Marriott International has reached final settlement agreements with the Federal Trade Commission (FTC), 49 U.S. State Attorneys General, and the District of Columbia, following the 2018 security breach of its Starwood Hotels guest reservation database. The breach exposed sensitive data of millions of guests, leading to widespread concerns over data privacy.
Key Points of the Settlement:
- Marriott will pay $52 million to resolve the matter, but has not admitted liability in the agreements.
- As part of its continued efforts to enhance data protection, Marriott has committed to improving its data privacy and information security practices.
Data Privacy and Security Enhancements:
Marriott has introduced several initiatives aimed at reinforcing its data security:
- Customer Data Deletion Requests: U.S. customers now have the ability to request the deletion of their personal data.
- Marriott Bonvoy®️ Online Portal: A dedicated portal will be available for Bonvoy®️ members to report suspicious account activity.
- Multi-Factor Authentication: To improve account security, Marriott is implementing this feature for Bonvoy®️ accounts.

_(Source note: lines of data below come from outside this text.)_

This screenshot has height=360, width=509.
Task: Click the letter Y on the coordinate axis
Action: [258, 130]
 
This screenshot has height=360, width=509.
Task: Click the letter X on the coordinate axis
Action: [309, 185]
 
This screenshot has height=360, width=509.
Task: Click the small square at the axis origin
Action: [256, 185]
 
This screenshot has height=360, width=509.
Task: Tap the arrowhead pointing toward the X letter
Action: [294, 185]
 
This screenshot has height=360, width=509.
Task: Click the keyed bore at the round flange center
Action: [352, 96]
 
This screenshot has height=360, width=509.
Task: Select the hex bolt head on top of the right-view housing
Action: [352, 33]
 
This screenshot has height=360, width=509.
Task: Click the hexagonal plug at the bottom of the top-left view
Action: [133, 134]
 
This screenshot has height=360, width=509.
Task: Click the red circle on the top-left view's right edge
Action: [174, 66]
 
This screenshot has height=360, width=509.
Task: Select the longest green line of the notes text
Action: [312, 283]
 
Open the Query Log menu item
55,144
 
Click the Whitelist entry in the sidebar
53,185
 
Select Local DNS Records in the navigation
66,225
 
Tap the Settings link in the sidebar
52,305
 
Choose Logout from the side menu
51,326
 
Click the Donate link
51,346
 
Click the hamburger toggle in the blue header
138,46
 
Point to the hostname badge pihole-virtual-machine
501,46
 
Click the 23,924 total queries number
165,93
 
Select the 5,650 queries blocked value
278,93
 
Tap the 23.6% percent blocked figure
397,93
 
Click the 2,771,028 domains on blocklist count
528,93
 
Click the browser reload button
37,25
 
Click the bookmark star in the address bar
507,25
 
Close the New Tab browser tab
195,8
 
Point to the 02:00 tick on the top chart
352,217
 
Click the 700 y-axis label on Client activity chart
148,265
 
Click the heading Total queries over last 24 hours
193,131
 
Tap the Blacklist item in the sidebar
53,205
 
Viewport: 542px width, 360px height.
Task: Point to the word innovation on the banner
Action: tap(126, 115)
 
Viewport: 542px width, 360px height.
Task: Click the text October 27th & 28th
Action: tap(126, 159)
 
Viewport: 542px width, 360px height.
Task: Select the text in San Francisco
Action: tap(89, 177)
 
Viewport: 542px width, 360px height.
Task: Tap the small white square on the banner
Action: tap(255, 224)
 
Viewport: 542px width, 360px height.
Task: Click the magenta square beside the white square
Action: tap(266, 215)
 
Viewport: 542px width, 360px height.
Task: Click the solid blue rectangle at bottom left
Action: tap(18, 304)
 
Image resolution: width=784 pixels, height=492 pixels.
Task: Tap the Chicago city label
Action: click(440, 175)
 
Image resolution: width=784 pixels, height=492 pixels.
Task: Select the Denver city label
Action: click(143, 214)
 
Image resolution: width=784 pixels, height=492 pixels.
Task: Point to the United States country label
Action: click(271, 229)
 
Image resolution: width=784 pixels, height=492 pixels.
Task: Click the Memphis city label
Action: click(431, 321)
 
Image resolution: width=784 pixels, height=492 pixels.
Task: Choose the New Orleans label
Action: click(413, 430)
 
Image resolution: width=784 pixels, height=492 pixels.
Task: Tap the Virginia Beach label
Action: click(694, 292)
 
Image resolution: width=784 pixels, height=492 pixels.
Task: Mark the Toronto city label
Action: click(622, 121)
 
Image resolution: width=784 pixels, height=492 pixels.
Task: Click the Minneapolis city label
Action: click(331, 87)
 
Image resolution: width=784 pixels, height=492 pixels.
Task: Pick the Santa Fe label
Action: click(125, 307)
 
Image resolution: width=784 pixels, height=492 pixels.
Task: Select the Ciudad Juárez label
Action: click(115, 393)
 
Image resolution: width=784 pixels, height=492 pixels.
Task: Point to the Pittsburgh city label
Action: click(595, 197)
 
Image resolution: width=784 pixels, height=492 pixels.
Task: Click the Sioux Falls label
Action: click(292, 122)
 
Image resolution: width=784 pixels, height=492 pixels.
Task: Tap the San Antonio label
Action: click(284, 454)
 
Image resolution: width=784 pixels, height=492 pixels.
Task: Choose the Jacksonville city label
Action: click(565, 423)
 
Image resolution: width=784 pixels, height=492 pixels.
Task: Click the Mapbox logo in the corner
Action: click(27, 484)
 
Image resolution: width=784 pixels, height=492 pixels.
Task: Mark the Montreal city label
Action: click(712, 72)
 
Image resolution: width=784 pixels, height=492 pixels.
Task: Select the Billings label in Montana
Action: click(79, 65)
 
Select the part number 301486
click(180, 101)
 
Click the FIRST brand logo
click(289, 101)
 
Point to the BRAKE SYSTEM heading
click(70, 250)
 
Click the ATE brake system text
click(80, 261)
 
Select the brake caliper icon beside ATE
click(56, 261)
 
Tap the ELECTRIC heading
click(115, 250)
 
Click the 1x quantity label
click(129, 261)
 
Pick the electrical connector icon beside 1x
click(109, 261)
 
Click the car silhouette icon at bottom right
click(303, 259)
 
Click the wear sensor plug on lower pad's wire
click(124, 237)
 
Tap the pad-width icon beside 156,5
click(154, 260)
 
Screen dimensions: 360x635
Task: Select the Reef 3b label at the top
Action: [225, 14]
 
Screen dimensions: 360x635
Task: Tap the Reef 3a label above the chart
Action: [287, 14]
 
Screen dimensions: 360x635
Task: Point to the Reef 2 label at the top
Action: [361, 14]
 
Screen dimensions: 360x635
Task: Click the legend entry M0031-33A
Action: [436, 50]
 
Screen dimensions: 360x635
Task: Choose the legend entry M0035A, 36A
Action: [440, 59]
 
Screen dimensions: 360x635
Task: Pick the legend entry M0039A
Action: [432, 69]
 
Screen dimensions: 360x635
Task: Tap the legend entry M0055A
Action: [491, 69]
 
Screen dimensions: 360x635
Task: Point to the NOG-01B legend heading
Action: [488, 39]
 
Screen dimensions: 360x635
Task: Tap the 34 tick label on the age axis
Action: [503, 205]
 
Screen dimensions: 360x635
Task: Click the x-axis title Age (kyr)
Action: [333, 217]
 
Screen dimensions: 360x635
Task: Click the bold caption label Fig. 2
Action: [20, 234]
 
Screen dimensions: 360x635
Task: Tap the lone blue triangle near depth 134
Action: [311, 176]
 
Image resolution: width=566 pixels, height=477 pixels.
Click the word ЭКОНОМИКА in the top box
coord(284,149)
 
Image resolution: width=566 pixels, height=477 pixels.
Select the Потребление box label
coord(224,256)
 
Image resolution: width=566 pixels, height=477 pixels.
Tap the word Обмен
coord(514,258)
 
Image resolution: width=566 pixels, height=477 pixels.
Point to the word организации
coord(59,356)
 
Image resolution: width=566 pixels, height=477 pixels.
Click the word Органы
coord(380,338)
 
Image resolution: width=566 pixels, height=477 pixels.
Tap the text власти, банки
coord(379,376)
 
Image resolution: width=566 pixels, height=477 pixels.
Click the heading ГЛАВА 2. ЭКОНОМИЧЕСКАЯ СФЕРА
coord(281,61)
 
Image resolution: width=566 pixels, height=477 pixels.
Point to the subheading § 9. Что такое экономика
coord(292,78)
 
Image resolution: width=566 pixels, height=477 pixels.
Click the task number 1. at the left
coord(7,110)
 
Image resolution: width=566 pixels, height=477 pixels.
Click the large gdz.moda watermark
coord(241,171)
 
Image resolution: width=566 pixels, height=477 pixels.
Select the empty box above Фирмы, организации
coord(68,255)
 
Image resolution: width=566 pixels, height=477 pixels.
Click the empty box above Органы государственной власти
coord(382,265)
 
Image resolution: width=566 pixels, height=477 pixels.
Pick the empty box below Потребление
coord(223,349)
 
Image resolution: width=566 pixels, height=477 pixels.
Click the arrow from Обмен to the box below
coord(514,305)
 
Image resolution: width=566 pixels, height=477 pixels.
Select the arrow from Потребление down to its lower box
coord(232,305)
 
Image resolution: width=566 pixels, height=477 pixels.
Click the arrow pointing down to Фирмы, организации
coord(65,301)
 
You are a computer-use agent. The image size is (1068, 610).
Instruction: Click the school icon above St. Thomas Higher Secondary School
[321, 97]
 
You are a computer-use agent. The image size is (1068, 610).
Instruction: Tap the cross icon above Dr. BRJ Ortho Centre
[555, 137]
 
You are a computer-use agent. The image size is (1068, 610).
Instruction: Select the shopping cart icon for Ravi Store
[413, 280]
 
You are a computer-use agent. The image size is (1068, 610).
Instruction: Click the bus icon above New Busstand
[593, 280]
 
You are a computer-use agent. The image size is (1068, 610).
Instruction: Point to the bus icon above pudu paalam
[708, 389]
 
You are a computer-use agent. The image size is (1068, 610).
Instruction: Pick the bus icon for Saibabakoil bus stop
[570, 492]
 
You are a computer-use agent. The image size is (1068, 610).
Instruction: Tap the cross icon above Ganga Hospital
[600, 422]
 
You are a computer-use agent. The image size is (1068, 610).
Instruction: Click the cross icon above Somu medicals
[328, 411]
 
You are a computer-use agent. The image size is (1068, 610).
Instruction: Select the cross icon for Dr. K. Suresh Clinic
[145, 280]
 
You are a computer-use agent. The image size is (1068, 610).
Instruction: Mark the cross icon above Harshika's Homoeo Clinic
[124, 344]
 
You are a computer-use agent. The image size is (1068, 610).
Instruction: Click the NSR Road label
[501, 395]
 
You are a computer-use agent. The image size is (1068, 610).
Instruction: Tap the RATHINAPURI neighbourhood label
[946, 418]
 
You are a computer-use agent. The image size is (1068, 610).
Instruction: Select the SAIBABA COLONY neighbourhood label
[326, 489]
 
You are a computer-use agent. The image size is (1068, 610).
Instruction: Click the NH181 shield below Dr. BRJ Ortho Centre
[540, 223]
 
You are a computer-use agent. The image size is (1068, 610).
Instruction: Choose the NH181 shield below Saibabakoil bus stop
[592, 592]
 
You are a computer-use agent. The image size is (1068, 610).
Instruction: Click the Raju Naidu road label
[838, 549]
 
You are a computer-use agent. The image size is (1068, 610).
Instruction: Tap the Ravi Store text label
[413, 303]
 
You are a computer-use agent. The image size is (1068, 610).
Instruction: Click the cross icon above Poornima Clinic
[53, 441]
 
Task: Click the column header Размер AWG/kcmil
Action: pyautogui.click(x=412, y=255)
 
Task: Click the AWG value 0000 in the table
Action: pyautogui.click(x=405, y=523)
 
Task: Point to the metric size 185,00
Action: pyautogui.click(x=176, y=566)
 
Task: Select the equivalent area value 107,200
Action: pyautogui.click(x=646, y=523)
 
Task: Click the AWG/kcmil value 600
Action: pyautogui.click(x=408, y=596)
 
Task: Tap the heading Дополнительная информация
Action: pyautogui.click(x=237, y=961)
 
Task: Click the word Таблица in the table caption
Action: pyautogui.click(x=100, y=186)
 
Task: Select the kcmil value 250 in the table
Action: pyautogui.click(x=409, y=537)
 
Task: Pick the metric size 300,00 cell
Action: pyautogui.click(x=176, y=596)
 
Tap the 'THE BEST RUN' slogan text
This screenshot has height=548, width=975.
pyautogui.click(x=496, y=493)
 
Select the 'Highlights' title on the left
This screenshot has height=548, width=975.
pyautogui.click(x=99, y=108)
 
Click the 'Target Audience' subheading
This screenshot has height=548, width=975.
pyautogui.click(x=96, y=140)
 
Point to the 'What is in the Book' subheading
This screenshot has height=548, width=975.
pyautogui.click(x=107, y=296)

Ongoing Commitment to Data Protection
Marriott has reiterated its commitment to guest data protection, emphasizing significant investments in its security infrastructure. These steps are part of a broader strategy to address and mitigate the risks posed by evolving cybersecurity threats.
The resolution of this case highlights Marriott’s dedication to continuously improving its security protocols to protect customer data from future risks.